→ Exercices à faire:
[1] D'après l'extrait, sur le site de quelle université sont enregistrés les documents déclassifiés ces dernières années par certaines administrations américaines ?
[2] Résumez l'extrait en deux phrases.
[3] Recopiez fidèlement le passage de l'extrait allant de « Des documents toujours » jusqu'à « la BBC susmentionné). ».

→ Extrait du texte:
__________________________________________________

Cinquante ans après le coup d’État de Pinochet au Chili, les États-Unis, souvent à la demande des autorités chiliennes, ont déclassifié de nombreux documents jusque-là considérés comme secrets. Nicolas Boeglin, professeur de droit international public à la Faculté de droit de l’Université du Costa Rica, analyse les apports de ces déclassifications mais aussi les possibilités et les limites du « droit à la vérité ».
Photo : La Tercera
À quelques jours de la commémoration des cinquante ans du coup d’État militaire de 1973 au Chili, les États-Unis ont officiellement décidé de « déclassifier » des documents tenus secrets depuis cinq décennies. Ces deux nouveaux documents s’ajoutent à de nombreux autres déclassifiés ces dernières années par certaines administrations américaines, et enregistrés sur le site de l’Université George Washington : un vaste programme de recherche consacré au Chili – qui ne se limite pas à la déclassification de documents américains – et dont le portail permet l’accès à une grande quantité d’informations.
Dans son communiqué officiel, le Département d’État nord-américain a fait référence à cette déclassification en déclarant que : « L’administration Biden a cherché à faire preuve de transparence sur le rôle des États-Unis dans ce chapitre de l’histoire chilienne en déclassifiant récemment des documents supplémentaires datant de 1973, à la demande du gouvernement chilien ». Nous verrons dans les lignes qui suivent que la « transparence » des États-Unis mériterait un effort bien plus soutenu.
Des documents toujours sensibles, cinquante ans après
Si la presse internationale a mis en évidence les raisons pour lesquelles ce coup d’État de 1973 a ébranlé l’Amérique Latine et la communauté internationale dans son ensemble, l’implication des États-Unis, largement documentée depuis lors (et assumée en partie par l’actuelle administration américaine), est un aspect qui mériterait d’être signalé (et ajouté par exemple, aux quatre points mentionnés dans l’article de la BBC susmentionné).

__________________________________________________

→ Données fournies:
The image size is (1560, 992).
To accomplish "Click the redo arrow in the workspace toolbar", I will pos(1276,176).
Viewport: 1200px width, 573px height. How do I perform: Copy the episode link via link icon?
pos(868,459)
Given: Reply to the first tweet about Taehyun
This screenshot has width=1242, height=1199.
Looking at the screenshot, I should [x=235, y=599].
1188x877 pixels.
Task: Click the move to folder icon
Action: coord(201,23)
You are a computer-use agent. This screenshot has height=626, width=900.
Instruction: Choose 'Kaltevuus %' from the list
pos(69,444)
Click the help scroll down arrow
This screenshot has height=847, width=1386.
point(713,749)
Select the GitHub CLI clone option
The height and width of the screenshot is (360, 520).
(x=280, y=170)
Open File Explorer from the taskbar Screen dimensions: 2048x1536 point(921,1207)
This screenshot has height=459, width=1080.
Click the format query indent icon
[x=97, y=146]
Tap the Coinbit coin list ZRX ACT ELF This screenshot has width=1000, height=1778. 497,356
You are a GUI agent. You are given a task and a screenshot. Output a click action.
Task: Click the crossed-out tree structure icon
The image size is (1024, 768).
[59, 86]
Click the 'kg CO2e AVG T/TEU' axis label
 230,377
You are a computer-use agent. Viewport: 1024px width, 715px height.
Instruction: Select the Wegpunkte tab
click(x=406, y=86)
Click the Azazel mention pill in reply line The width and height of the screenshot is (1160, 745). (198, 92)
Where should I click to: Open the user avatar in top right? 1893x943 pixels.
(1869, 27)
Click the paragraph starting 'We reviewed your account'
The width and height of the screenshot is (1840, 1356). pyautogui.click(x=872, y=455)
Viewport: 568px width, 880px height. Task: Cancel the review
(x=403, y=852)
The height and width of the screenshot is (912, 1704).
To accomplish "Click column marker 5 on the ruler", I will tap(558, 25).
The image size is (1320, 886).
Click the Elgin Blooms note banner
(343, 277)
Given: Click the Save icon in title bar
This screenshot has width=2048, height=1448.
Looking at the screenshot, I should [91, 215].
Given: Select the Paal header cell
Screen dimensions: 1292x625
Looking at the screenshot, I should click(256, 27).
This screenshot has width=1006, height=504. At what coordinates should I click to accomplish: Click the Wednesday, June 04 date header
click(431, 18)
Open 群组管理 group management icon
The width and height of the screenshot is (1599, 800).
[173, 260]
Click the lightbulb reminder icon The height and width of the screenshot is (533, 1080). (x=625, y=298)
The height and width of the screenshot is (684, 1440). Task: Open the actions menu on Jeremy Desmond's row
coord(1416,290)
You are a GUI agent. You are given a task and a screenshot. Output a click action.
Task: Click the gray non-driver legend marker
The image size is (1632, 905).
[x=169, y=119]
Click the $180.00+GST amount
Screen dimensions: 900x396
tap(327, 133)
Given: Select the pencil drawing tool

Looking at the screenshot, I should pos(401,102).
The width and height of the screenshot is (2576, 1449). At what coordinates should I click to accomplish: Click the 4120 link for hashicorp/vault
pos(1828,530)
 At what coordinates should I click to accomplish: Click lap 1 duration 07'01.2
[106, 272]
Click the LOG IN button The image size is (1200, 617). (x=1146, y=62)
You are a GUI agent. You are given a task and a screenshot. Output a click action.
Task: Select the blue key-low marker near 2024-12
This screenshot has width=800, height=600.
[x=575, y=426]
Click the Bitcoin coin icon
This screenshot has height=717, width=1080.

__________________________________________________

→ Résultats par exercice:
[1] L'Université George Washington.

[2] À quelques jours des cinquante ans du coup d'État militaire de 1973 au Chili, les États-Unis ont déclassifié, à la demande du gouvernement chilien, des documents tenus secrets, qui s'ajoutent à de nombreux autres enregistrés sur le site de l'Université George Washington. L'extrait, qui présente l'analyse de Nicolas Boeglin sur ces déclassifications et le « droit à la vérité », juge que la transparence revendiquée par l'administration Biden mériterait un effort bien plus soutenu.

[3]
Des documents toujours sensibles, cinquante ans après
Si la presse internationale a mis en évidence les raisons pour lesquelles ce coup d’État de 1973 a ébranlé l’Amérique Latine et la communauté internationale dans son ensemble, l’implication des États-Unis, largement documentée depuis lors (et assumée en partie par l’actuelle administration américaine), est un aspect qui mériterait d’être signalé (et ajouté par exemple, aux quatre points mentionnés dans l’article de la BBC susmentionné).